DraftKings downloads slipped 6.4% WoW, but existing users aren’t going anywhere. Sessions surged 25.9% QoQ, even as new-user inflows stay under pressure.
The acquisition story is the one to watch. Here’s what Apptopia’s mobile signals are showing for DKNG.
Downloads Retreat as Sessions Rebound QoQ
For the week of February 23, DraftKings downloads reached an estimated 180.5K. That’s a -6.4% WoW decline, essentially flat QoQ at +0.2%, and down a steeper -21.9% YoY. Total sessions told a different story, hitting approximately 29.5M. Sessions fell -4.8% WoW but jumped +25.9% QoQ and eased only -2.7% YoY.
This mixed setup, with pressured YoY acquisition but a strong QoQ rebound in sessions, suggests engagement intensity is improving even as new-user inflows remain under strain.
For investors, the combination may indicate softer cohort growth that typically weighs on bookings and revenue 1–2 quarters out. But more sessions could support near-term per-user monetization if conversion and ARPU trends hold.
DAU Expansion Outpaces Per-user Depth as Reach Scales in Q4 2025
For the week of February 23, DraftKings’ DAU reached an estimated 0.7M (-5.7% WoW, +24.9% QoQ, -5.7% YoY) while MAU climbed to an estimated 10.3M (-2.5% WoW, +23.5% QoQ, +3.5% YoY). Average sessions per DAU of 13.4, alongside 31.8 minutes per DAU (both slightly declining YoY), suggest breadth growth is outpacing per-user engagement depth.
For investors, concurrent DAU/MAU gains with mostly stable time-per-DAU typically point to monetization driven more by user volume than incremental engagement intensity.
DraftKings’ Churn at 37.6% Reflects Comparatively Healthy But Weakening Retention
DraftKings’ user churn held at approximately 37.6% in Q4 2025, which the data indicates is a low level consistent with comparatively healthy retention. But the 10.0% YoY increase may point to deteriorating cohort stickiness and incremental revenue leakage if this pattern persists.
For investors, this combination of low but rising churn may signal less predictable repeat engagement and potentially weaker recurring revenue durability.

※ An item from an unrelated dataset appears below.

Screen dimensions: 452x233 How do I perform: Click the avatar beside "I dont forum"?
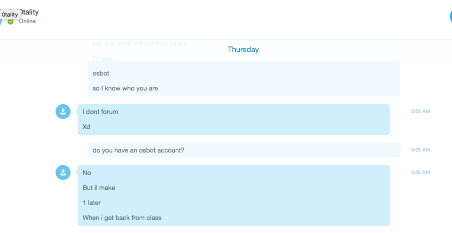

CAC efficiency is at risk of compressing as replacement needs and payback periods expand if upward churn pressure continues.

DraftKings MPI accelerated 32.6% QoQ, 1.5% YoY
One of the key metrics investors track for DraftKings (DKNG) is Monthly Unique Payers, which the company highlights as a primary driver of its revenue and stock performance over time.
Among the hundreds of mobile signals Apptopia models, Apptopia’s Mobile Performance Index (MPI) has shown a persistent multi-year relationship with DraftKings’ disclosed Monthly Unique Payers, suggesting that sustained strength or weakness in MPI can indicate how engagement is tracking relative to this KPI.
DraftKings’ Mobile Performance Index in Q4 2025 showed accelerating momentum, rising 0.1% WoW and 32.6% QoQ, while YoY growth remained modest at 1.5%. This pattern indicates strengthening mobile engagement as baselines step up toward prior-year levels.
For investors, this trajectory suggests that Apptopia’s accelerating MPI signal could correlate with more favorable forward-looking sentiment if stability holds. Investors should monitor Apptopia’s MPI for DKNG to gauge whether accelerating momentum continues into Q1 2026.
Mixed Mobile Momentum With Emerging Friction Points
DraftKings’ mobile metrics show a mixed profile heading into Q1 2026, with accelerating Apptopia MPI and strong QoQ breadth gains offset by pressured downloads and rising churn. This suggests improving engagement momentum, but a more fragile funnel and cohort base.
Investors should monitor the balance between accelerating MPI, sessions growth, and worsening churn, and use Apptopia’s other metrics to gauge whether engagement-led monetization can offset softer new-user inflows and retention headwinds.